Cada vez que un huracán o inundación golpea México, se repite el mismo patrón: múltiples organizaciones llegan al territorio con voluntad de ayudar, pero sin coordinación. Se duplican esfuerzos, se generan vacíos en la atención y las comunidades más vulnerables pagan el costo.
Para romper ese ciclo, la Mesa Intersectorial de Infraestructura y Vivienda (M I+V) convocó el 21 de mayo de 2026 al Foro Híbrido M I+V, realizado en las instalaciones del CENACED en la Ciudad de México, con modalidad híbrida para sumar voces desde todo el país.

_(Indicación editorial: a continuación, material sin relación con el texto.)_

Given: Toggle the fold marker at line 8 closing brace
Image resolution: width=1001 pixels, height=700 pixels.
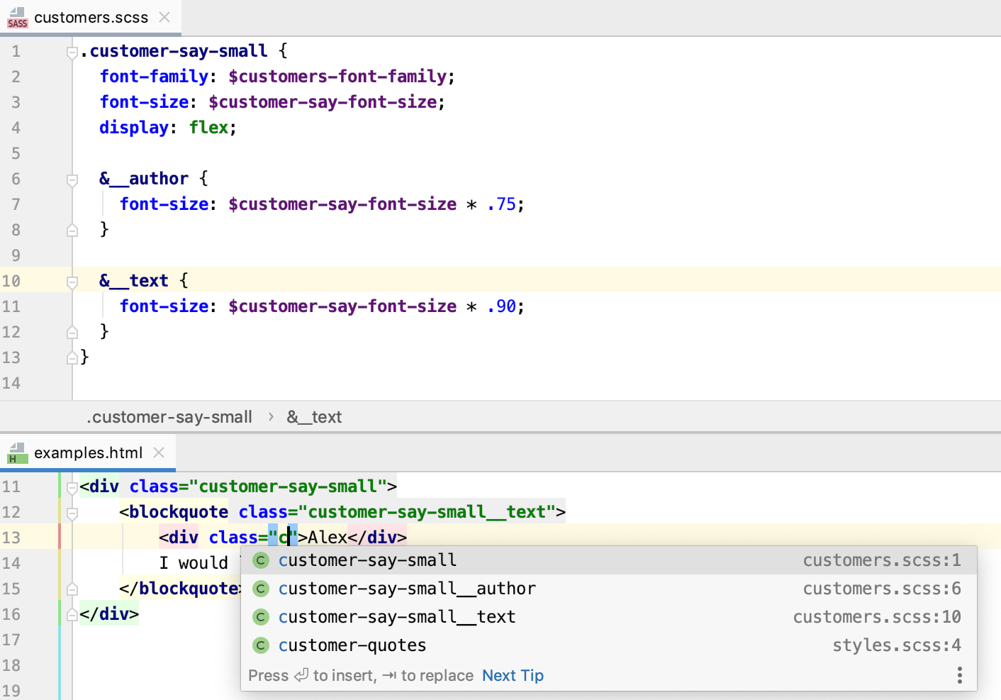Looking at the screenshot, I should click(72, 230).
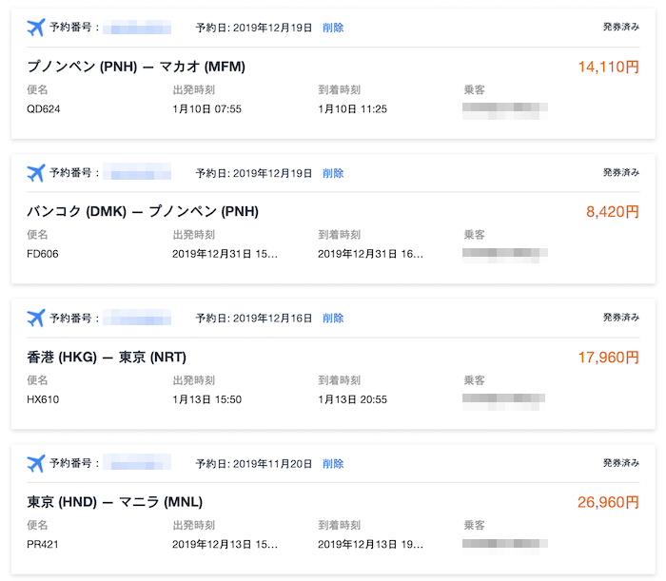666x581 pixels.
Task: Select the 東京 (HND) — マニラ (MNL) route title
Action: point(114,501)
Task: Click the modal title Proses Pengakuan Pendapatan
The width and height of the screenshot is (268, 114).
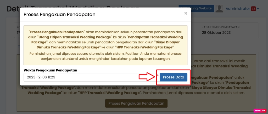Action: (x=59, y=14)
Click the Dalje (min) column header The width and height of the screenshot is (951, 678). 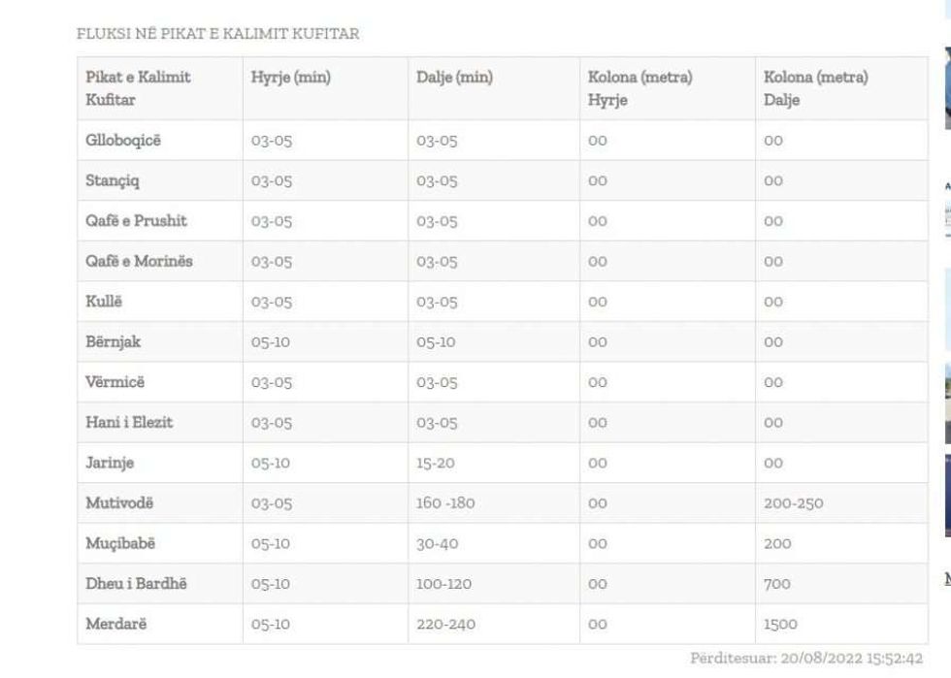(454, 78)
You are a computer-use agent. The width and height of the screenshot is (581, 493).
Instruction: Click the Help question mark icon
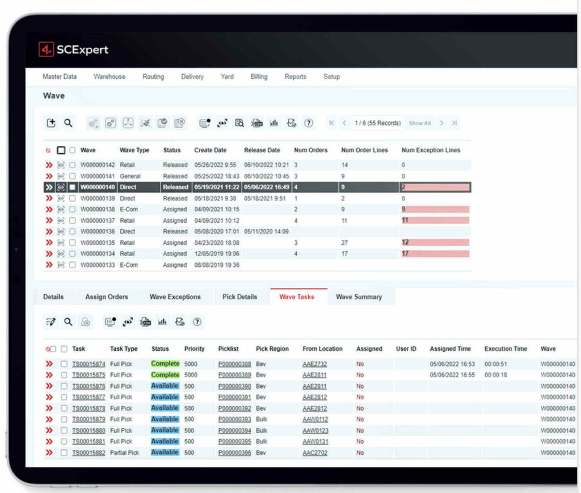308,123
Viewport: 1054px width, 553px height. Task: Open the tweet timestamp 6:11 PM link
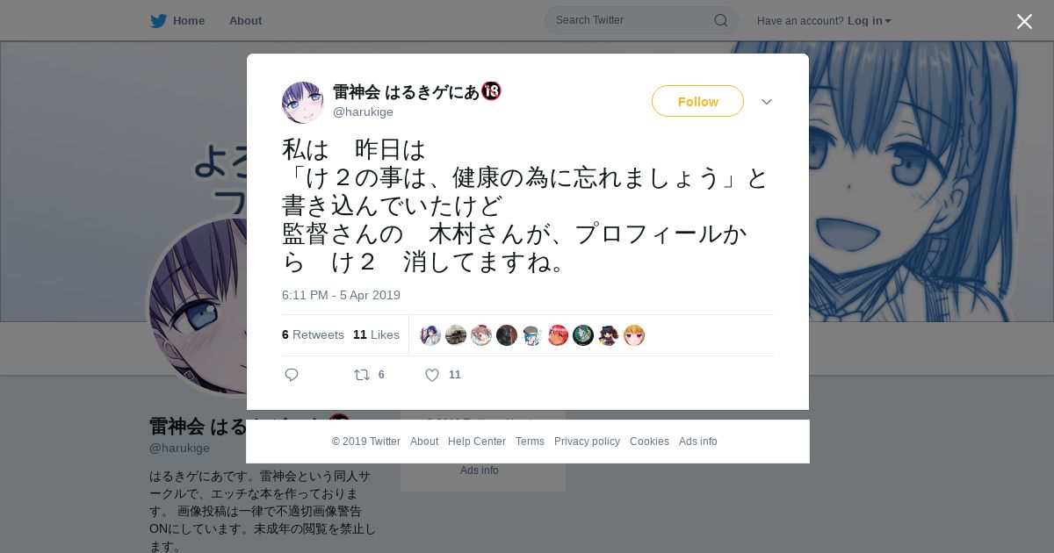(x=341, y=295)
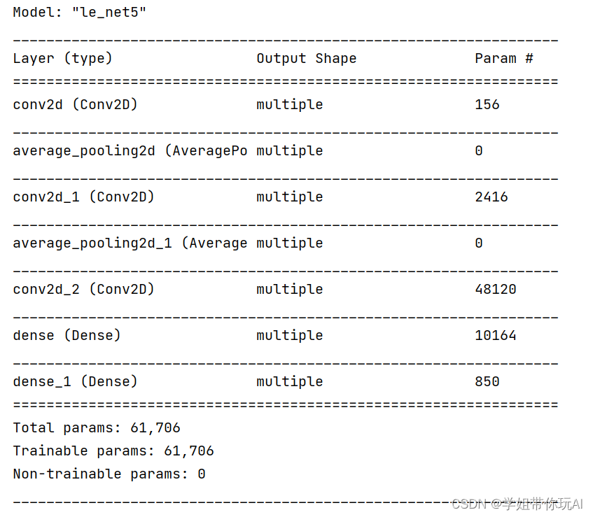This screenshot has height=517, width=593.
Task: Select the average_pooling2d_1 layer name
Action: pyautogui.click(x=130, y=243)
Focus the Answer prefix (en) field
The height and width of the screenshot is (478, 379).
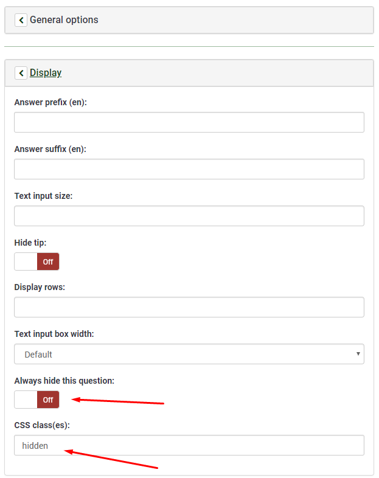[x=189, y=122]
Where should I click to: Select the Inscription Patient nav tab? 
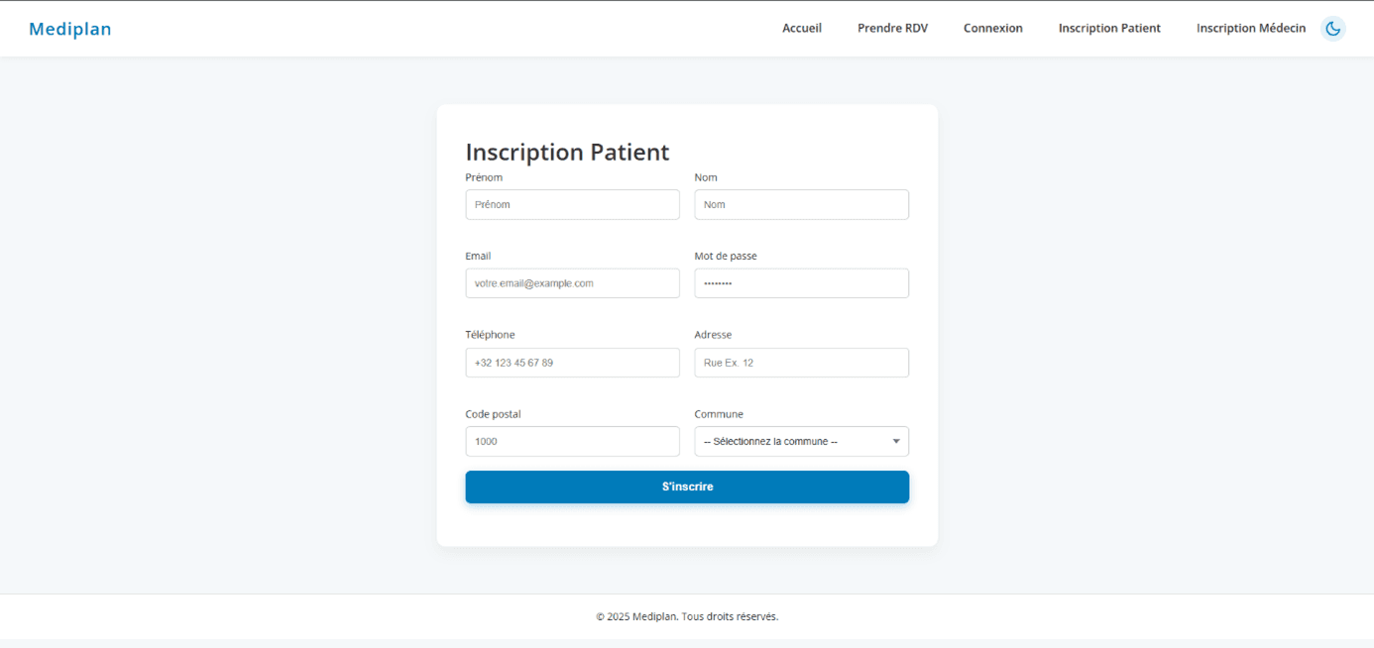pyautogui.click(x=1109, y=28)
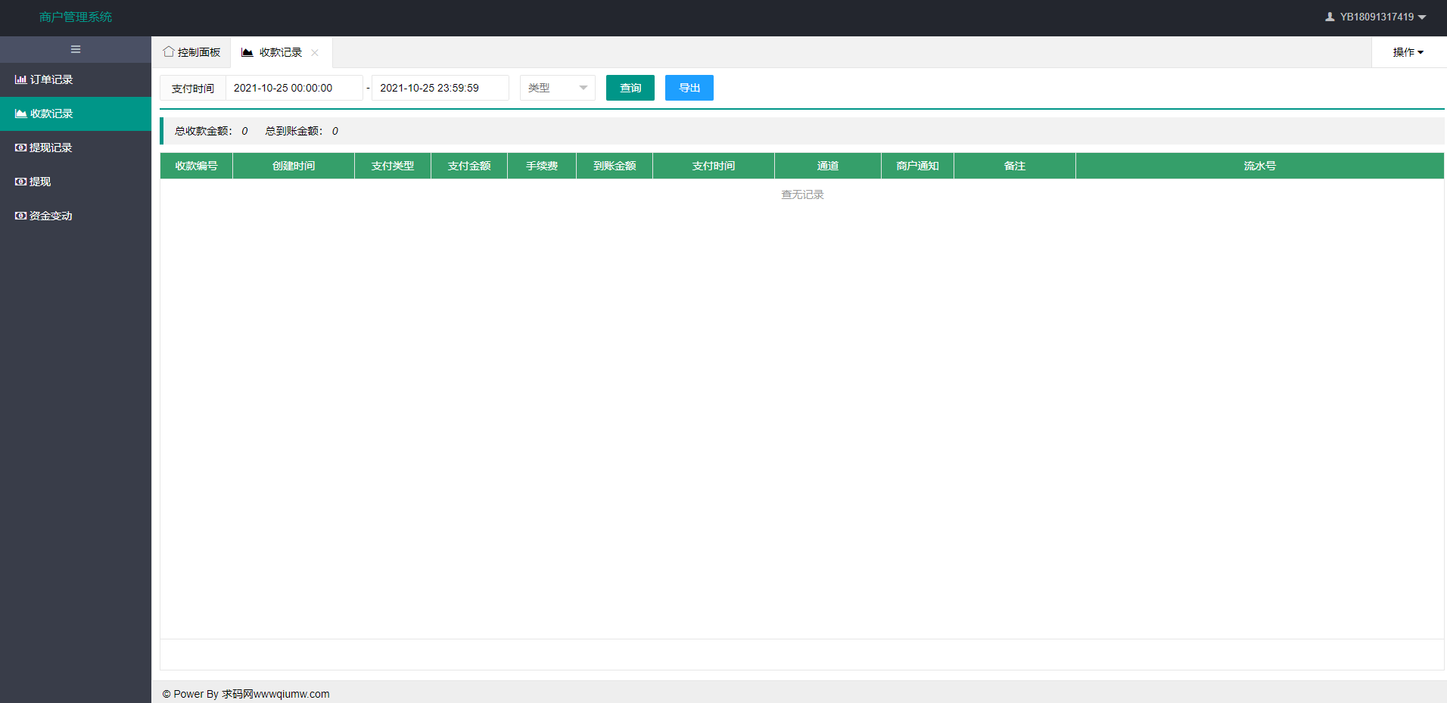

El foro no fue un evento de difusión: fue un espacio de construcción colectiva. Su propósito central fue avanzar en la co-creación del Protocolo de Coordinación Intersectorial para Respuesta y Recuperación en Infraestructura y Vivienda ante Desastres en México, un instrumento práctico con compromisos concretos y responsables identificados.
Participaron representantes de SEDATU, CENAPRED, PNUD, ONU-HABITAT, Fundación Holcim, CEMEX, Grupo Calidra, CMIC, organizaciones comunitarias como 5 Panes 2 Peces, y más de 30 actores del ecosistema de gestión de riesgos.
El foro se articuló en dos paneles y un taller de co-creación:
Panel 1 — Articulación Multisectorial para la Infraestructura Resiliente: exploró los cuellos de botella que enfrentan las organizaciones para coordinarse durante una emergencia, las condiciones mínimas para que la infraestructura sea sostenible más allá de la crisis, y el rol fundamental —pero frecuentemente ignorado— de las organizaciones comunitarias en la toma de decisiones.
Panel 2 — Sector Privado: Soluciones Técnicas e Inversiones Resilientes: analizó las barreras que impiden al sector privado invertir en resiliencia antes de que ocurra un desastre, y qué compromisos concretos puede asumir la industria de la construcción en un protocolo intersectorial.
Taller de co-creación: los participantes trabajaron directamente en el diseño del Protocolo M I+V, aportando perspectivas desde sus propios sectores y experiencias.
La gestión de riesgos en México ha avanzado, pero la coordinación intersectorial sigue siendo el eslabón débil. Cuando ocurre un desastre, cada sector actúa por su cuenta: el gobierno, las empresas, las OSC y las comunidades responden en paralelo, sin un marco común que articule quién hace qué, cuándo y con qué recursos.
El Protocolo M I+V apunta a llenar ese vacío: no como un documento burocrático, sino como un acuerdo vivo entre actores reales, con mecanismos claros de activación antes, durante y después de una emergencia.
¿Qué sigue?
El trabajo continúa. Desde el CENACED y ARISE Mx se impulsa el fortalecimiento de capacidades y la construcción de alianzas que permitan que este protocolo se convierta en una herramienta operativa para cuando más se necesite.
«La preparación no empieza cuando llega el desastre. Empieza hoy.»